▶ _Texto fornecido_
Chegando no bar, tudo muito bom, tudo muito frio, eu já querendo mandar tudo pra pqp e ir pra casa ficar seca e quente, peguete banana avisa que tá chegando. Só que depois de um tempo, ele raramente aparecia nos lugares onde eu estava, porque era realmente burro e achava que isso era ~dar bandeira~. Azar dele, né? Mas nesse dia todo mundo ficou chocado com o fato de ele SER VISTO e, ó que mongolice, saber ONDE a gente tava. Falei que eu que mandei mensagem convidando e ele ficou muito apavorado e fez o que? Isso mesmo, saiu berrando "ééééé, porque eu tô solteiro e hoje vim pra pegar alguéééém!!11".

AH ÉÉÉÉÉ? Então muito boa sorte, porque eu tô indo pra casa.

Achei que o zóio dele ia cair da cara quando peguei o telefone e comecei a ligar pro táxi. O ~cara novo~, com quem eu tinha ido até lá, falou "tô indo embora e vou levar a fulana pra casa, quer carona?". Com o olhar de pavor do peguete burro piorando, aceitei. A fulana em questão vivia dizendo pra todo mundo que morava cinco quadras pra frente da minha casa, pensei que era meu dia de sorte e fui.

HAHAHAHAHAHAHAHAHAHAHAHAAHAHAHAHAHHA ninguém mandou ser burra.

Entramos no carro e a fia falando que não lembrava o nome da própria rua. Falei pro motorista ir no caminho da minha casa, que de lá ela se achava. HAHAHAHAHAHAHA.

▶ _Trecho dos dados_
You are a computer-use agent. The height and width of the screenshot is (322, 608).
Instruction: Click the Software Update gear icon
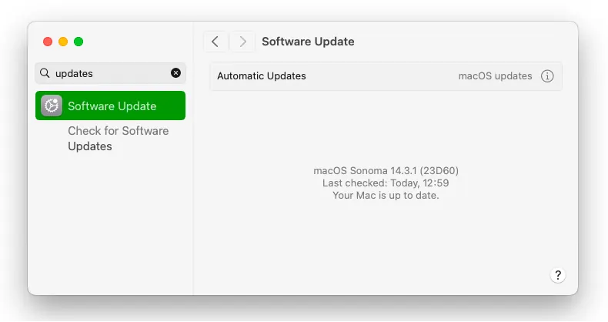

▶ _Suas tarefas_
1. Segundo o relato da noite no bar, por que o peguete raramente aparecia nos lugares onde estava quem narra? Responda em uma a três frases.
2. No relato da noite no bar, a que distância da casa de quem narra a fulana dizia morar?
3. Continue o relato da noite no bar a partir da última frase apresentada.
Esse material provém de uma fonte diferente da do texto.

▶ _Respostas por tarefa_
1. Ele raramente aparecia porque achava que estar nesses lugares seria "dar bandeira". O relato atribui isso ao fato de ele ser realmente burro.

2. A fulana dizia que morava cinco quadras pra frente da casa de quem narra.

3.
Eu sou muito tapada, meu povo. Eu não percebi o golpe. Não percebi nem quando ele falou "nããão, a gente leva ela primeiro". Já fiquei chati, porque se eu aceito o bonde da carona é só se vou ser deixada em casa primeiro, mas era gente nova, eu queria fugir do banana, acabei caindo numa armadilha. Quase pedi pra me largar em qualquer posto de gasolina pra que eu pegasse o táxi com que tava sonhando há horas, mas achei rude.

Então a gente foi indo meio sem rumo, a menina indicando o caminho, eu pensando "uéééé, mas isso não tem nada a ver com a minha casa" e consegui ainda ficar surpresíssima quando a gente foi parar na região metropolitana.

- MAS, FIA, ISSO AQUI NEM CURITIBA É MAIS....................

- É, e eu não sei como chega na minha casa.

CÊ.JU.RA.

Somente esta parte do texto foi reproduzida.